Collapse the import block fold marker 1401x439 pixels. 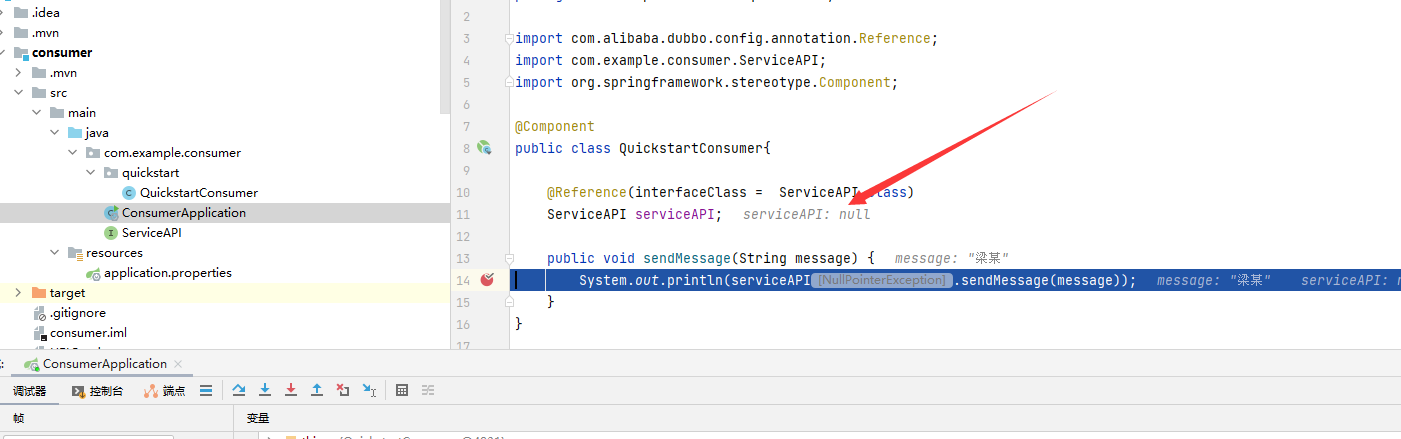tap(508, 39)
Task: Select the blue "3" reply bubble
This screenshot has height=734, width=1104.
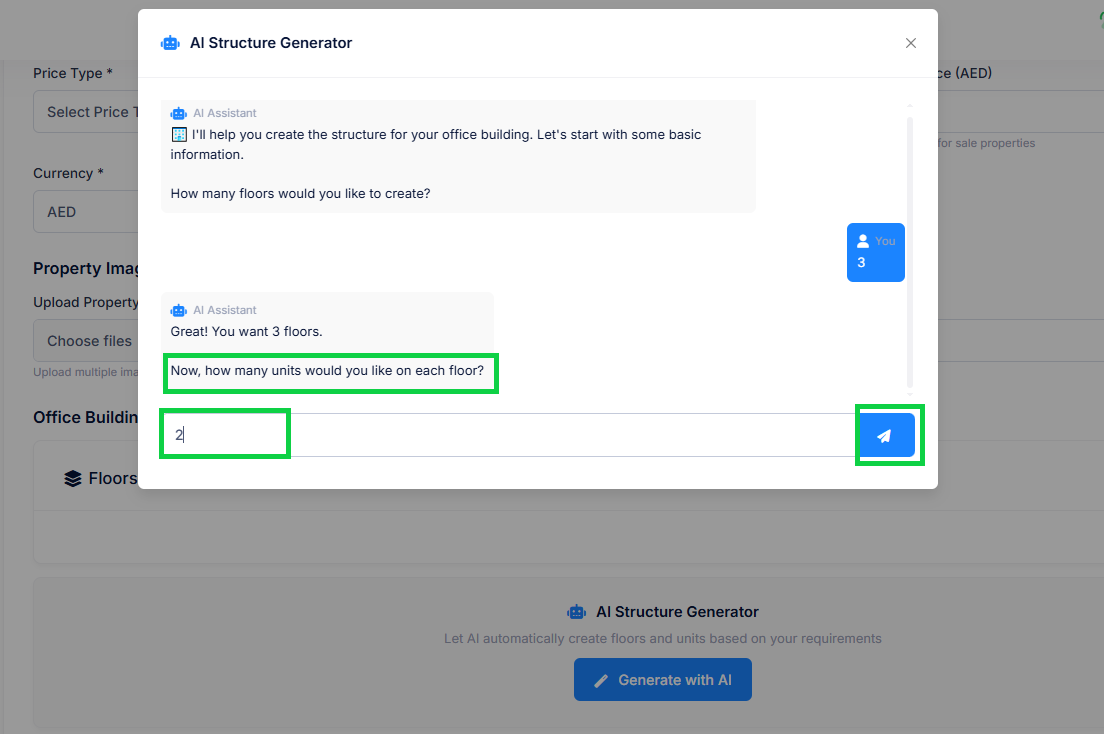Action: 875,253
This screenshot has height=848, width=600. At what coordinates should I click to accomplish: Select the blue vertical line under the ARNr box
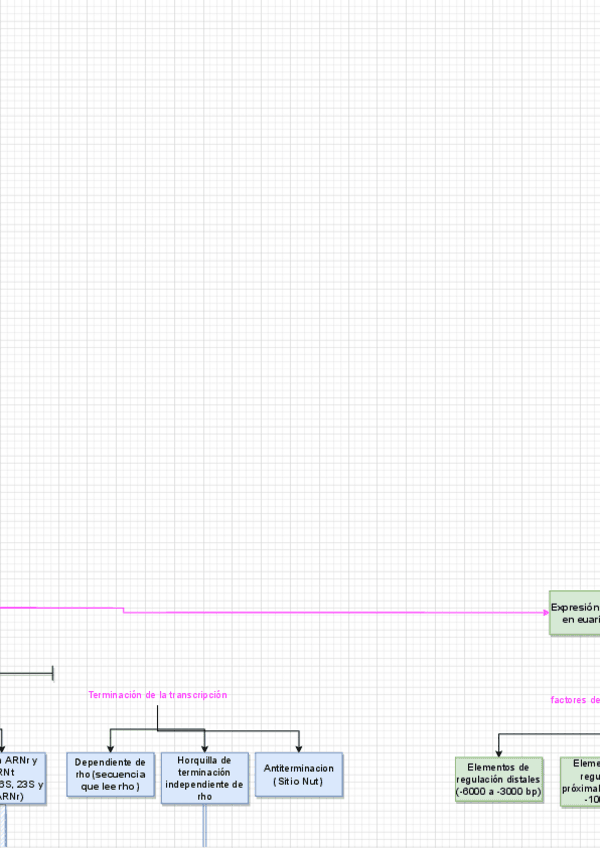(5, 825)
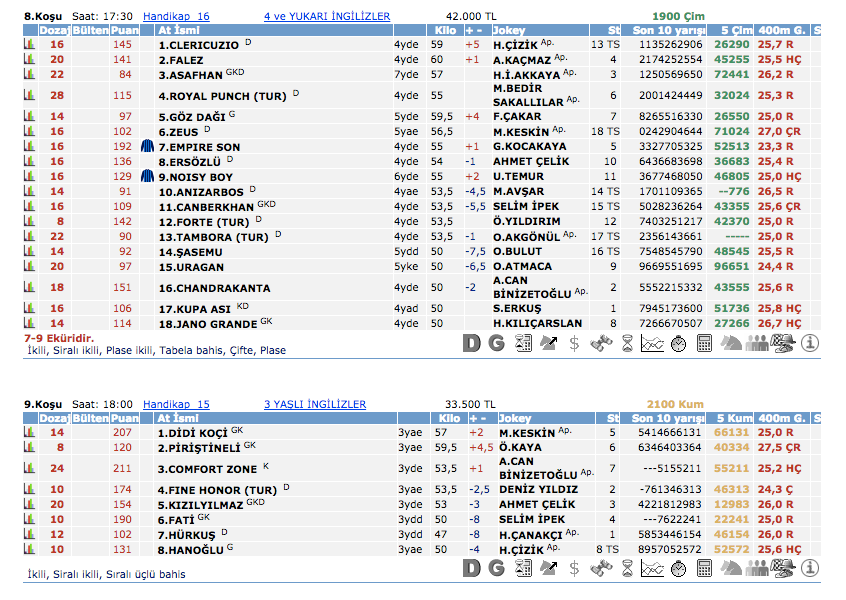The image size is (846, 600).
Task: Click the 'G' icon under race 8
Action: (x=496, y=343)
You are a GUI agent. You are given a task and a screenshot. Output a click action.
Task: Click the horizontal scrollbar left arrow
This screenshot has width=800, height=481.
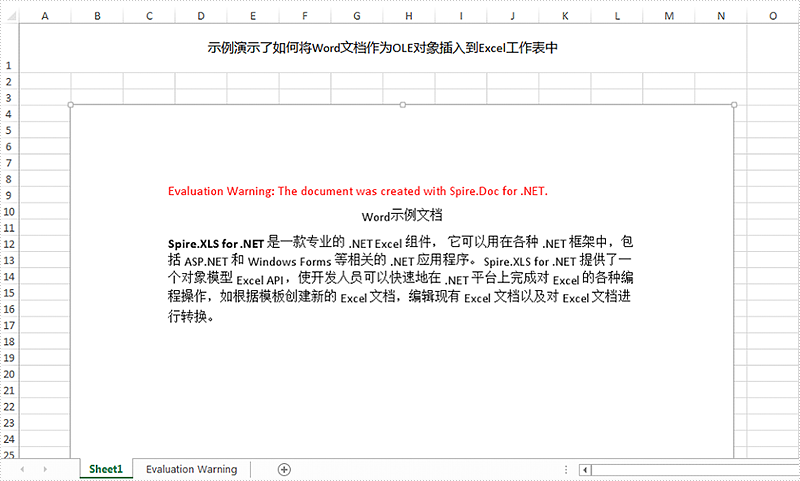pyautogui.click(x=583, y=469)
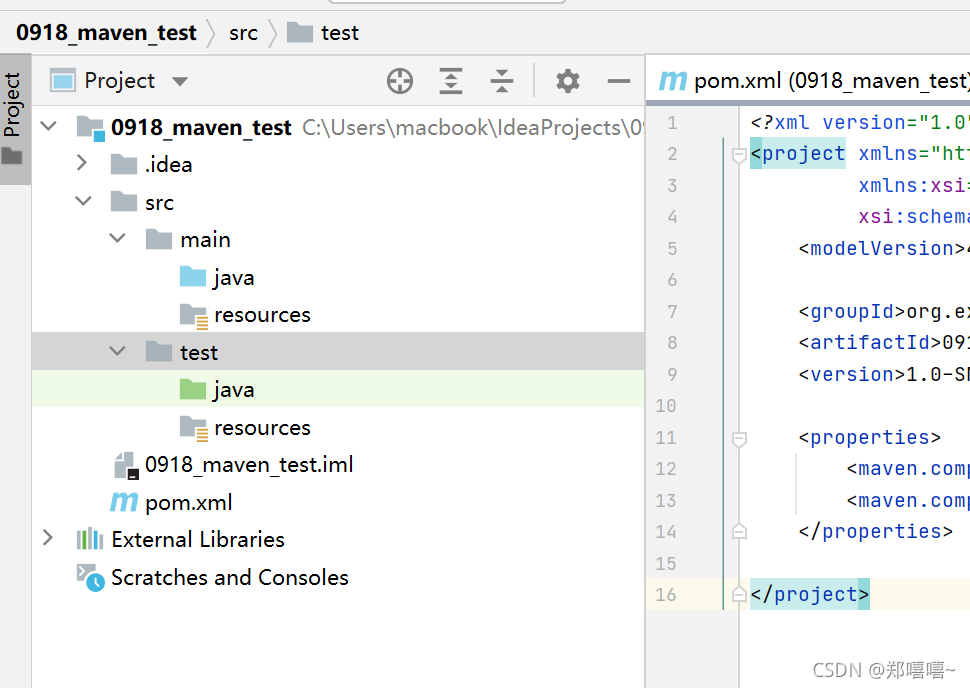Toggle the vertical Project sidebar tab

13,118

----------

• Exercise requirements:
Retype, please, exactly the lines that begin with the one containing "This screenshot has height=734, width=1104." and end at the last line of the entries above, both included, leaving out pictures.

• Answer section:
This screenshot has height=734, width=1104.
Action: 875,253
This screenshot has height=848, width=600. At what coordinates should I click to accomplish: Select the blue vertical line under the ARNr box
(5, 825)
The image size is (846, 600).
Task: Click the 'G' icon under race 8
Action: (x=496, y=343)
You are a GUI agent. You are given a task and a screenshot. Output a click action.
Task: Click the horizontal scrollbar left arrow
This screenshot has width=800, height=481.
pyautogui.click(x=583, y=469)
Toggle the vertical Project sidebar tab

13,118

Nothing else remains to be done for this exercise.